Сели на том месте, где несколькими часами раньше Антон намеревался жарить гуся.

— А вот что мне непонятно, Миша… Ну вот, были эти лагеря. У нас ведь тоже много чего было, вплоть до лагерей, где ставили медицинские опыты на людях. Но у нас прах этих вот людей… жертв, их прах давным-давно перезахоронен. У вас, по-моему, до сих пор говорить о сталинских лагерях считается чем-то почти неприличным. А останки жертв попросту валяются в тайге и в тундре. Почему? Ведь политический строй сменился?

— Наверное, просто трудно кого-то перезахоронить. Представляете себе масштабы?! Тут же миллионы скелетов… Да еще на огромной территории.
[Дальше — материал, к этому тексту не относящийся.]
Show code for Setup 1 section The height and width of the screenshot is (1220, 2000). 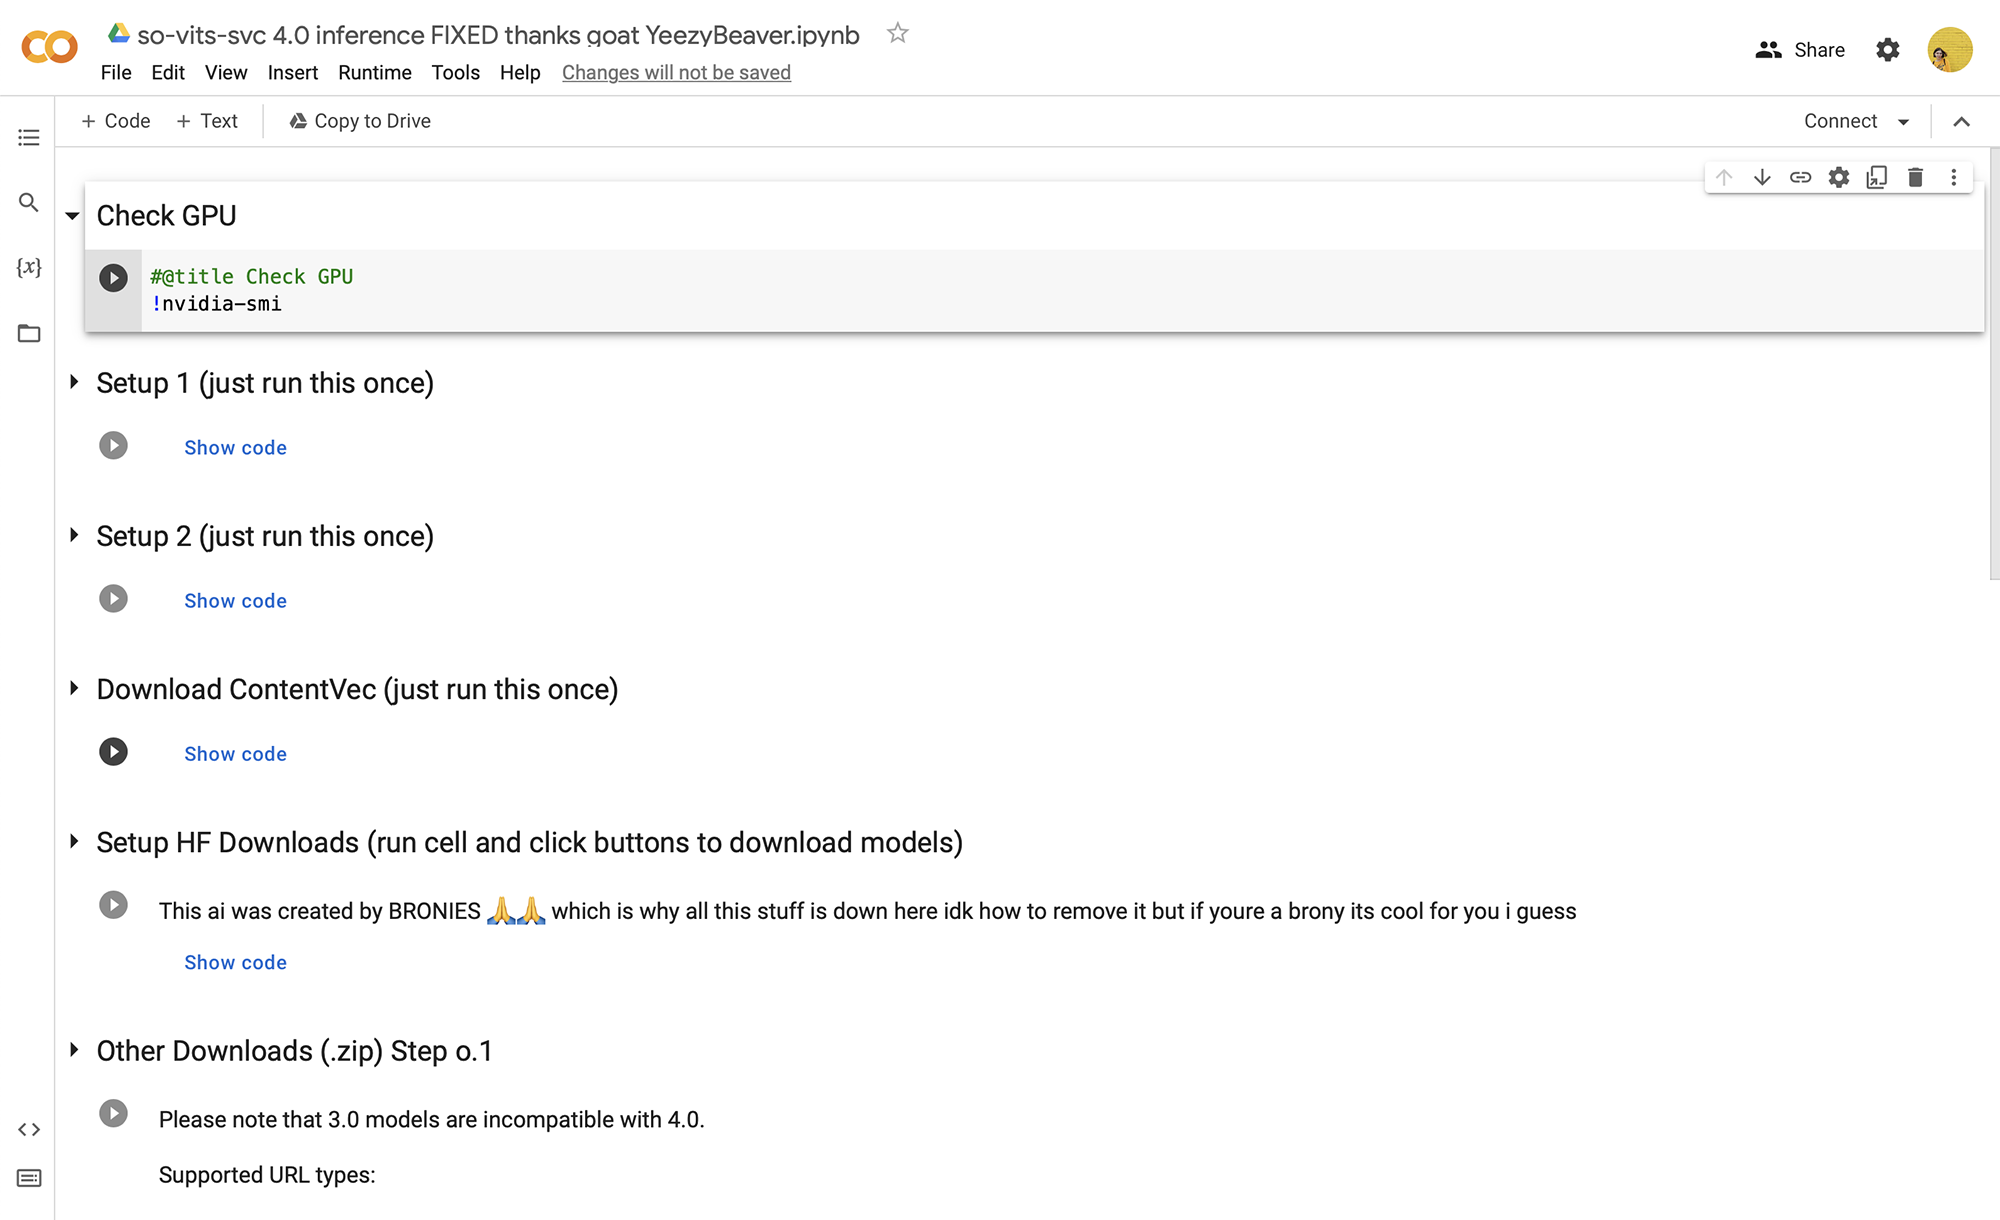(x=234, y=447)
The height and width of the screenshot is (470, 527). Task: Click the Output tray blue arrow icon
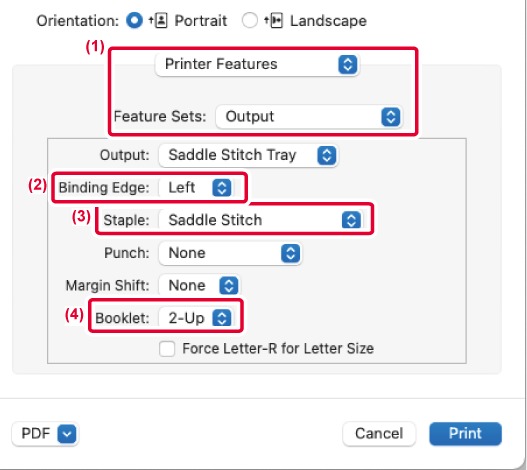[x=327, y=155]
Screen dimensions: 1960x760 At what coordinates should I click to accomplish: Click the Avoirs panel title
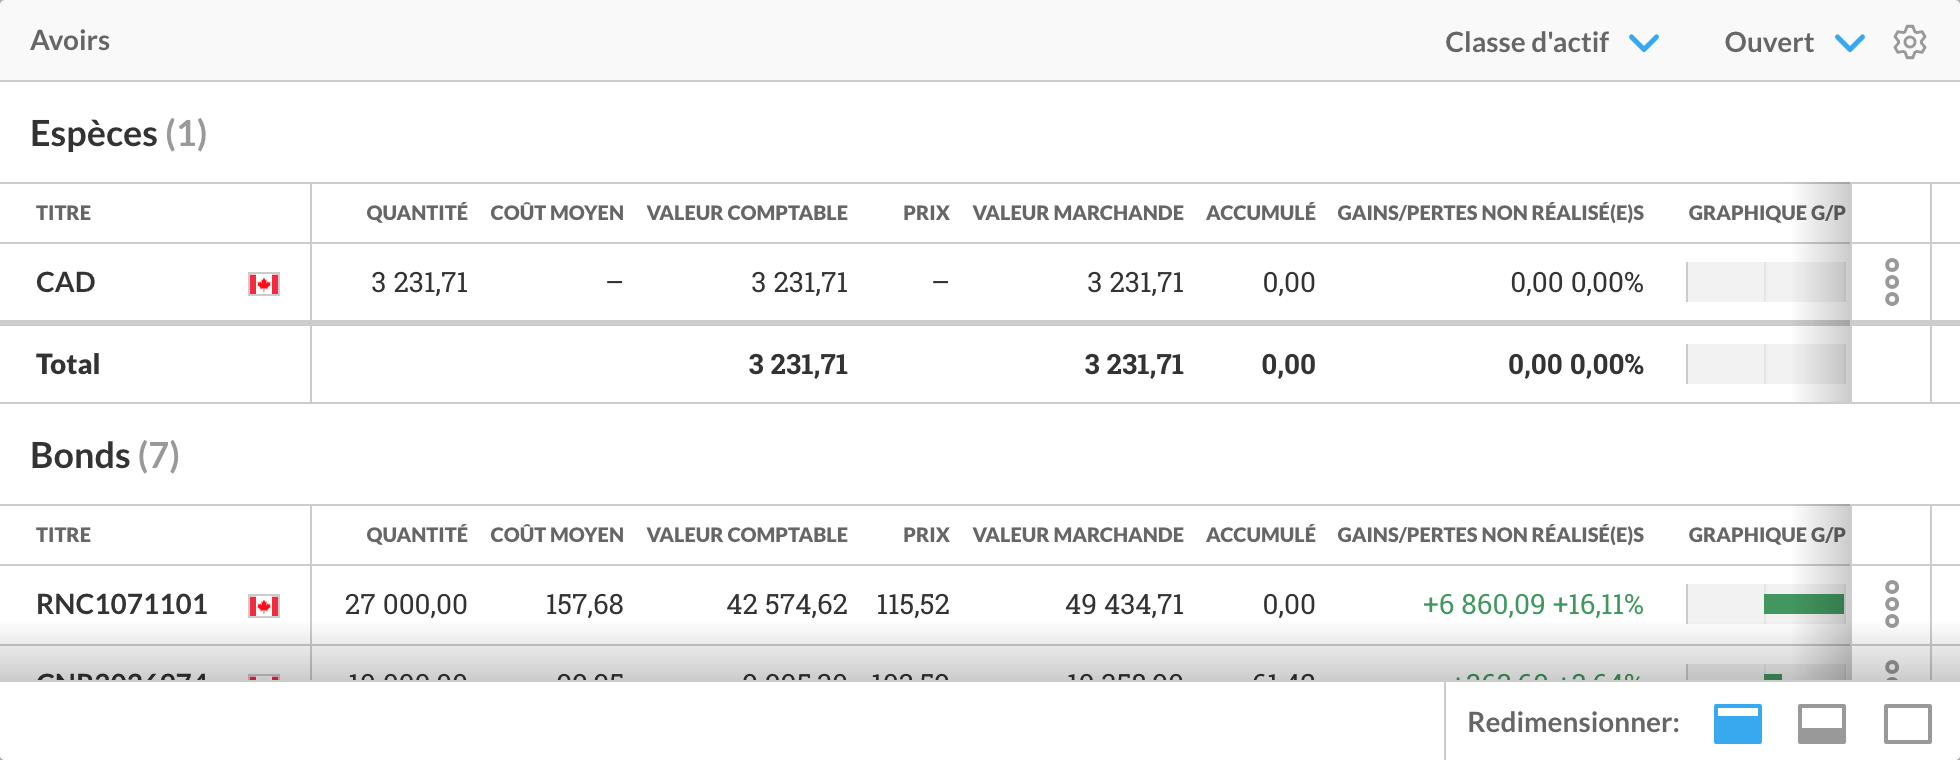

Да еще расходы…

— Если провести операцию умело и задействовать организации, которые практически без дела, — ту же армию, гарнизоны, тогда, наверное, стоимость будет не такая большая.

— К тому же документов нет. Документы сознательно уничтожались. Вот хотя бы эти… Кто здесь лежит, про них очень трудно узнать — кто они, откуда, как звали… Тогда — какой смысл?

— Нет, я не согласен с вами, Миша… Допустим, трудно захоронить людей на их родине, но можно же просто положить их в землю по-человечески? Я в России в последние приезды вижу просто всплеск религиозности, ну так хотя бы отпеть их, этих несчастных!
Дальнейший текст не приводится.